Officials at Simon & Schuster this week applauded the Supreme Court’s decision not to take up a case that sought to challenge a key protection for authors and journalists. But in separate dissents, Justices Clarence Thomas and Neil Gorsuch lashed out at the current media landscape and suggested the legal standard at issue in the case, which was established in the landmark civil rights era case New York Times v. Sullivan, should be revisited.

The case in question involves Guy Lawson’s 2015 book Arms and the Dudes: How Three Stoners from Miami Beach Became the Most Unlikely Gunrunners in History, the basis for the movie War Dogs.

In 2017, Shkelzen Berisha, the son of the former Prime Minister of Albania, sued Lawson and S&S arguing that the book’s portrayal of his involvement in corrupt arms deals was defamatory. In December, 2018, a district court judge dismissed the lawsuit, holding that Berisha, as a “limited public figure,” failed to show “actual malice.” In other words, by the standard set in the Supreme Court’s unanimous 1964 decision in New York Times v. Sullivan, Berisha failed to show that Lawson and S&S had published statements they knew to be false, or with “reckless disregard” as to whether or not they were false.

The 11th Circuit Court of Appeals unanimously affirmed the decision in September, 2020. And with the Supreme Court’s denial of Certiorari last week the case is now over.

In a brief statement, S&S officials said they were gratified by the Supreme Court’s 7-2 ruling. “[The decision] affirms long held rights and protections for authors and journalists under the First Amendment and puts an end to a lawsuit that should never have been brought in the first place,” the statement reads.

[The decision] affirms long held rights and protections for authors and journalists under the First Amendment and puts an end to a lawsuit that should never have been brought in the first place.

But the biggest takeaway from the case may be that two of the court’s conservative justices apparently believe there should be more cases like Berisha’s.

In dissents that take aim more at today’s fractured media landscape than the merits of the case, Thomas and Gorsuch question how well the standard articulated by the court in 1964 in Sullivan holds up today.
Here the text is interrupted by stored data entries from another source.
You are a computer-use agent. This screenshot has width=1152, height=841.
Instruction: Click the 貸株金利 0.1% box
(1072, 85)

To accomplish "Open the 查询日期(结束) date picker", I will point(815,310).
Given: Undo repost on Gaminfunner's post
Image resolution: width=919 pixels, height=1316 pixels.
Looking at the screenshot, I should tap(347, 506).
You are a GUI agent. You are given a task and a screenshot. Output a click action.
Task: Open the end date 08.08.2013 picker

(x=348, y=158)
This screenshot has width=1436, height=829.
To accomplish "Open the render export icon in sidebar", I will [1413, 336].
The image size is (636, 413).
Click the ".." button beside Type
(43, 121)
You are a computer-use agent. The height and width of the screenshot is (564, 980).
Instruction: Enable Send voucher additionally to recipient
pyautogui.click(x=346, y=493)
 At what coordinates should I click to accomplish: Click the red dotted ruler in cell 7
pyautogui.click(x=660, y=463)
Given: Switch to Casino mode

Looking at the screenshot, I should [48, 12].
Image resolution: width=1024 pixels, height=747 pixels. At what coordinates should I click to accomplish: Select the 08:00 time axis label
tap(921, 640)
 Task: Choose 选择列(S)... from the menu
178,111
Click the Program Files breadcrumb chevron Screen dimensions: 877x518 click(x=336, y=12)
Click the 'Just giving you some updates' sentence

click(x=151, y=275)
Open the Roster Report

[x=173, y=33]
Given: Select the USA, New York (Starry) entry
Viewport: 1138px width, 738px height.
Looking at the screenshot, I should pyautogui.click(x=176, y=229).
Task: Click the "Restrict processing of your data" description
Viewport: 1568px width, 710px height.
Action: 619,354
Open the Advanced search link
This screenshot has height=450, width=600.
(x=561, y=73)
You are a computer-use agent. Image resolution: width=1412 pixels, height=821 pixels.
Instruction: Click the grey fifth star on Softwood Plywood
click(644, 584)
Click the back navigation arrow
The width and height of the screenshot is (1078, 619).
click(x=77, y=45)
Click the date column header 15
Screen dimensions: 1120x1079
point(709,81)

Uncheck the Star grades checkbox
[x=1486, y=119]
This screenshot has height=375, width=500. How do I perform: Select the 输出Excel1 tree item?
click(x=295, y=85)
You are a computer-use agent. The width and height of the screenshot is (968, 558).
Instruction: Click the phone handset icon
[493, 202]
“What started in 1964 with a decision to tolerate the occasional falsehood to ensure robust reporting by a comparative handful of print and broadcast outlets has evolved into an ironclad subsidy for the publication of falsehoods by means and on a scale previously unimaginable,” Gorsuch writes. “If ensuring an informed democratic debate is the goal, how well do we serve that interest with rules that no longer merely tolerate but encourage falsehoods in quantities no one could have envisioned almost 60 years ago?”

While today's media landscape is obviously different and challenging, the standard articulated in the New York Times v. Sullivan is widely regarded as a pillar of the American free press. Before the decision, handed down in March, 1964, public officials in southern states had effectively used the threat of libel and defamation actions against news organizations to suppress coverage of the civil rights movement. But the actual malice standard adopted by the court effectively mitigated the risk from costly defamation claims.

Gorsuch and Thomas are far from the only federal judges to urge a re-thinking of the Sullivan standard in recent years—though it is unclear from both dissents how the court's intervention—as opposed to Congress's—would alleviate the problems that have emerged in today’s media—a point Gorsuch acknowledged.

“I do not profess any sure answers. I am not even certain of all the questions we should be asking,” Gorsuch conceded in his dissent. “But given the momentous changes in the Nation’s media landscape since 1964, I cannot help but think the Court would profit from returning its attention, whether in this case or another, to a field so vital to the ‘safe deposit’ of our liberties.”